→ PROBLEM TO WORK ON
Transcribe all of the records word for word, please, omitting the pictures.

→ INPUT FOR THIS TASK
"""
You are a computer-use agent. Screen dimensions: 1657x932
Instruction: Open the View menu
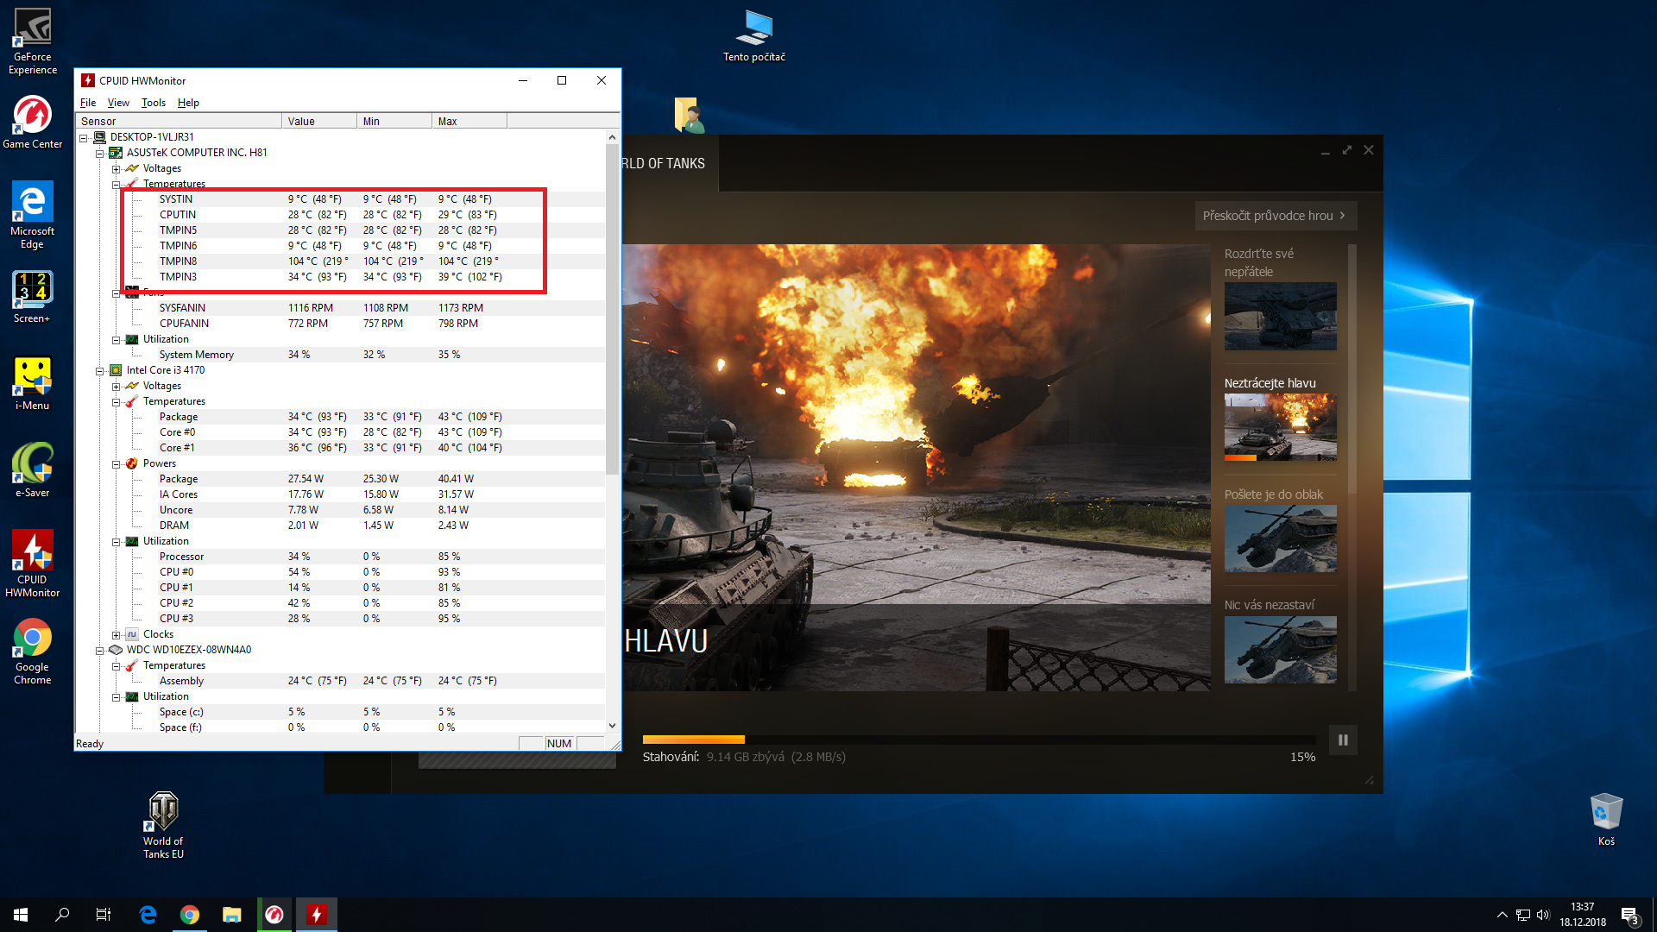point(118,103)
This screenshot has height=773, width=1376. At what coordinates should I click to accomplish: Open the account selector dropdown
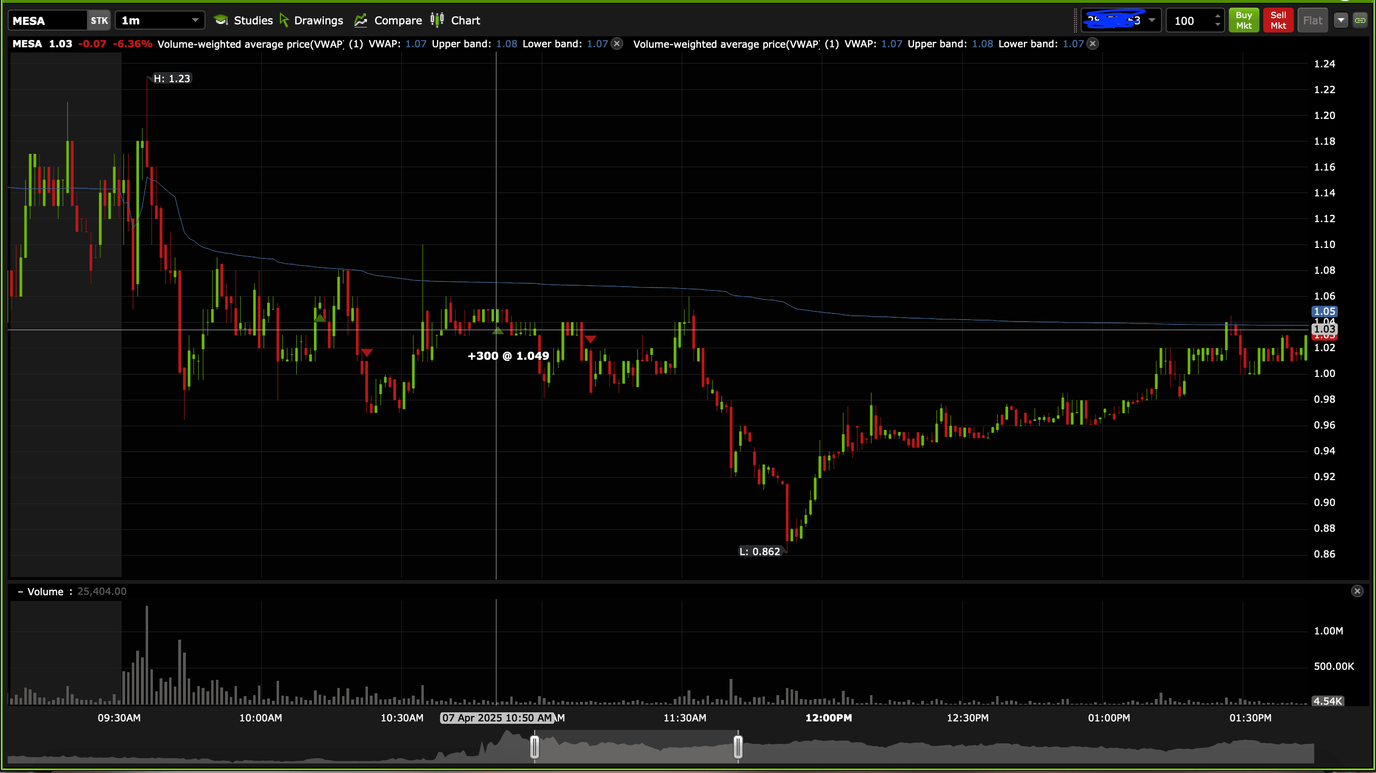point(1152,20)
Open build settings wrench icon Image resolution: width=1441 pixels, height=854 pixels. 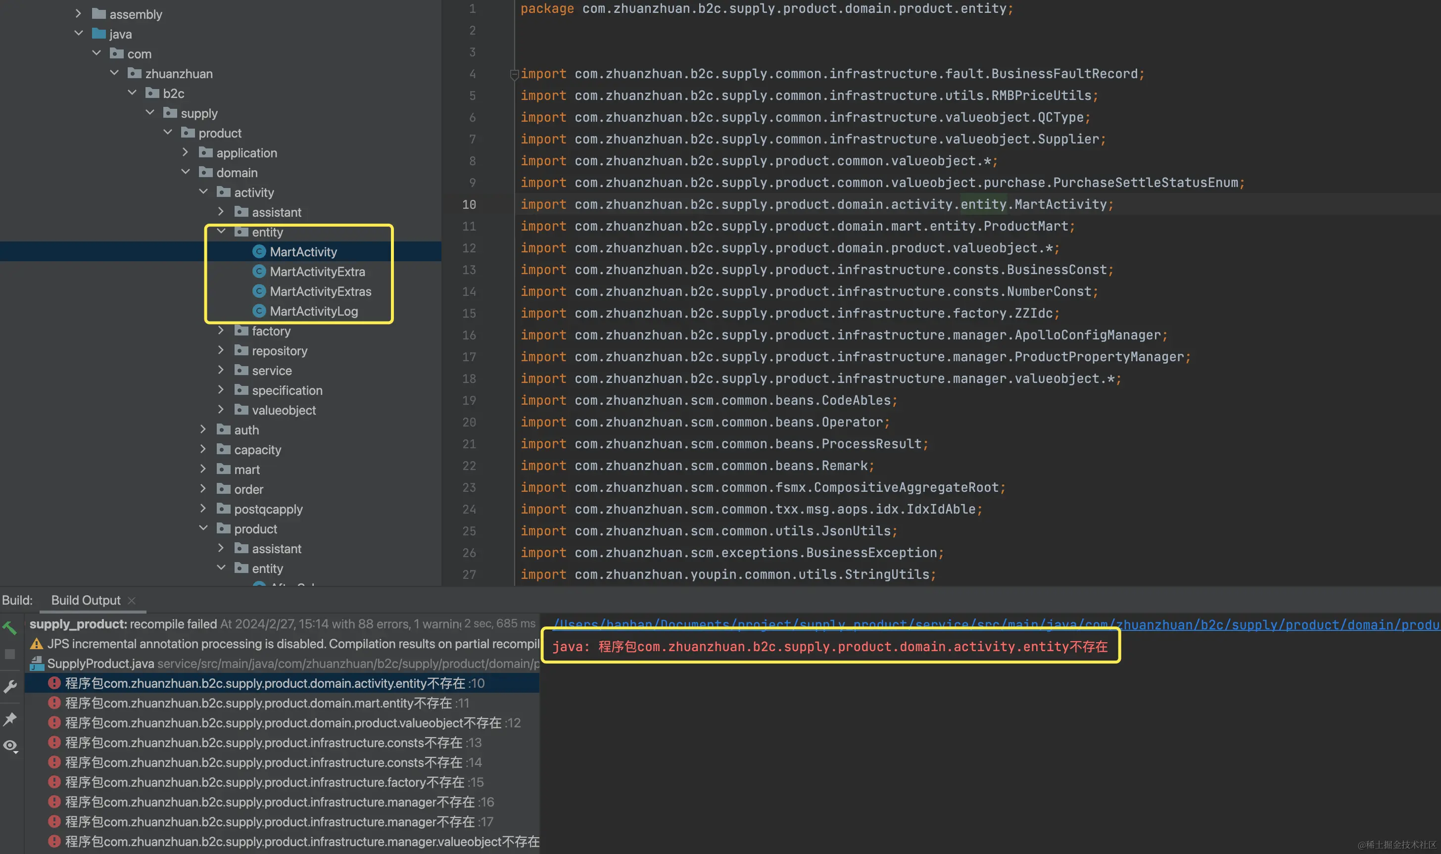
"""
→ RESPONSE BOX
You are a computer-use agent. Screen dimensions: 1657x932
Instruction: Open the View menu
point(118,103)
This screenshot has height=773, width=1376. At what coordinates should I click to accomplish: Open the account selector dropdown
point(1152,20)
Open build settings wrench icon Image resolution: width=1441 pixels, height=854 pixels. 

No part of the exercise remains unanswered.